§ Task statement
In the lines below, change every "checkbox" to "check box". Give all the lines again with nothing else altered.
········
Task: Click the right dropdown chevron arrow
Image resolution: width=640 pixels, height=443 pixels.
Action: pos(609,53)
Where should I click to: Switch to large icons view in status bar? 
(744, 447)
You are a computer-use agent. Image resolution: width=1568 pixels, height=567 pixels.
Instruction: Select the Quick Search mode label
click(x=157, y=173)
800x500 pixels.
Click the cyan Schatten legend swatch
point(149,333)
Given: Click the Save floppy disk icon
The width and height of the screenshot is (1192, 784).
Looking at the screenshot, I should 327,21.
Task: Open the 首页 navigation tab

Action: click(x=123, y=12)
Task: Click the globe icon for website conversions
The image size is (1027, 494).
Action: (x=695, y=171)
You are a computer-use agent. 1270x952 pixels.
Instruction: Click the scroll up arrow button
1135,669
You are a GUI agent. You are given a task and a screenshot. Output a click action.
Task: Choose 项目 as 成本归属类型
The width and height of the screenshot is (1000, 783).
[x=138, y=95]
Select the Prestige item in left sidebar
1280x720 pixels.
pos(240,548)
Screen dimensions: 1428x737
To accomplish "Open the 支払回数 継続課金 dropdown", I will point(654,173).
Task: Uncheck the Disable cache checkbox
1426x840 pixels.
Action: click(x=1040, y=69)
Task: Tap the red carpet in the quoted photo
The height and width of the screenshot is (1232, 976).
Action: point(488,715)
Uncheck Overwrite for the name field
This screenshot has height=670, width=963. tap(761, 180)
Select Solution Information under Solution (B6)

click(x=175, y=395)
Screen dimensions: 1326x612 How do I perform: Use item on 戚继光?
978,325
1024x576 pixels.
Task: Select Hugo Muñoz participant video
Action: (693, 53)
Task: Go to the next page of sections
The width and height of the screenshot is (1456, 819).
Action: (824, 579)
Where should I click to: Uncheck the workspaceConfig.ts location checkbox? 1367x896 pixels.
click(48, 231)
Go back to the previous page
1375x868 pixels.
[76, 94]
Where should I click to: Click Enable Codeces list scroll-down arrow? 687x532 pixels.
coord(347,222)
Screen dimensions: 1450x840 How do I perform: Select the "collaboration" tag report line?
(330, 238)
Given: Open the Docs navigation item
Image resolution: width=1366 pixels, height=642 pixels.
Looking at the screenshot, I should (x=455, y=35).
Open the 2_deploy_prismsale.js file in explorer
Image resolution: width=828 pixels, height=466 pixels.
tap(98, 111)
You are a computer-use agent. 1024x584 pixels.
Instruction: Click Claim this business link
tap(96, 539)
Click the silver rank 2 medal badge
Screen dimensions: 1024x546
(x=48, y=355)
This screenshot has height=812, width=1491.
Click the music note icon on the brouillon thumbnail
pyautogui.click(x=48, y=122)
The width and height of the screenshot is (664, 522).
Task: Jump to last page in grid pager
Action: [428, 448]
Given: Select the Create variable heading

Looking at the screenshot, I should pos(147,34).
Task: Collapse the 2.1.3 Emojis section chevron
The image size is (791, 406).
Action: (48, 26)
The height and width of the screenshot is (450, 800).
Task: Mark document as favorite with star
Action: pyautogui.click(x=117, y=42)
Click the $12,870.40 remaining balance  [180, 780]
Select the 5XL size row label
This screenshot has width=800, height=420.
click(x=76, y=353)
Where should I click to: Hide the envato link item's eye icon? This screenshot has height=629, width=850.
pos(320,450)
········
§ Result below
Task: Click the right dropdown chevron arrow
Image resolution: width=640 pixels, height=443 pixels.
Action: pos(609,53)
Where should I click to: Switch to large icons view in status bar? 
(744, 447)
You are a computer-use agent. Image resolution: width=1568 pixels, height=567 pixels.
Instruction: Select the Quick Search mode label
click(x=157, y=173)
800x500 pixels.
Click the cyan Schatten legend swatch
point(149,333)
Given: Click the Save floppy disk icon
The width and height of the screenshot is (1192, 784).
Looking at the screenshot, I should 327,21.
Task: Open the 首页 navigation tab

Action: click(x=123, y=12)
Task: Click the globe icon for website conversions
The image size is (1027, 494).
Action: (x=695, y=171)
You are a computer-use agent. 1270x952 pixels.
Instruction: Click the scroll up arrow button
1135,669
You are a GUI agent. You are given a task and a screenshot. Output a click action.
Task: Choose 项目 as 成本归属类型
The width and height of the screenshot is (1000, 783).
[x=138, y=95]
Select the Prestige item in left sidebar
1280x720 pixels.
pos(240,548)
Screen dimensions: 1428x737
To accomplish "Open the 支払回数 継続課金 dropdown", I will point(654,173).
Task: Uncheck the Disable cache check box
1426x840 pixels.
Action: click(x=1040, y=69)
Task: Tap the red carpet in the quoted photo
The height and width of the screenshot is (1232, 976).
Action: point(488,715)
Uncheck Overwrite for the name field
This screenshot has height=670, width=963. tap(761, 180)
Select Solution Information under Solution (B6)

click(x=175, y=395)
Screen dimensions: 1326x612 How do I perform: Use item on 戚继光?
978,325
1024x576 pixels.
Task: Select Hugo Muñoz participant video
Action: (693, 53)
Task: Go to the next page of sections
The width and height of the screenshot is (1456, 819).
Action: (824, 579)
Where should I click to: Uncheck the workspaceConfig.ts location check box? 1367x896 pixels.
click(48, 231)
Go back to the previous page
1375x868 pixels.
[76, 94]
Where should I click to: Click Enable Codeces list scroll-down arrow? 687x532 pixels.
coord(347,222)
Screen dimensions: 1450x840 How do I perform: Select the "collaboration" tag report line?
(330, 238)
Given: Open the Docs navigation item
Image resolution: width=1366 pixels, height=642 pixels.
Looking at the screenshot, I should (x=455, y=35).
Open the 2_deploy_prismsale.js file in explorer
Image resolution: width=828 pixels, height=466 pixels.
tap(98, 111)
You are a computer-use agent. 1024x584 pixels.
Instruction: Click Claim this business link
tap(96, 539)
Click the silver rank 2 medal badge
Screen dimensions: 1024x546
(x=48, y=355)
This screenshot has height=812, width=1491.
Click the music note icon on the brouillon thumbnail
pyautogui.click(x=48, y=122)
The width and height of the screenshot is (664, 522).
Task: Jump to last page in grid pager
Action: [428, 448]
Given: Select the Create variable heading

Looking at the screenshot, I should pos(147,34).
Task: Collapse the 2.1.3 Emojis section chevron
The image size is (791, 406).
Action: (48, 26)
The height and width of the screenshot is (450, 800).
Task: Mark document as favorite with star
Action: pyautogui.click(x=117, y=42)
Click the $12,870.40 remaining balance  [180, 780]
Select the 5XL size row label
This screenshot has width=800, height=420.
click(x=76, y=353)
Where should I click to: Hide the envato link item's eye icon? This screenshot has height=629, width=850.
pos(320,450)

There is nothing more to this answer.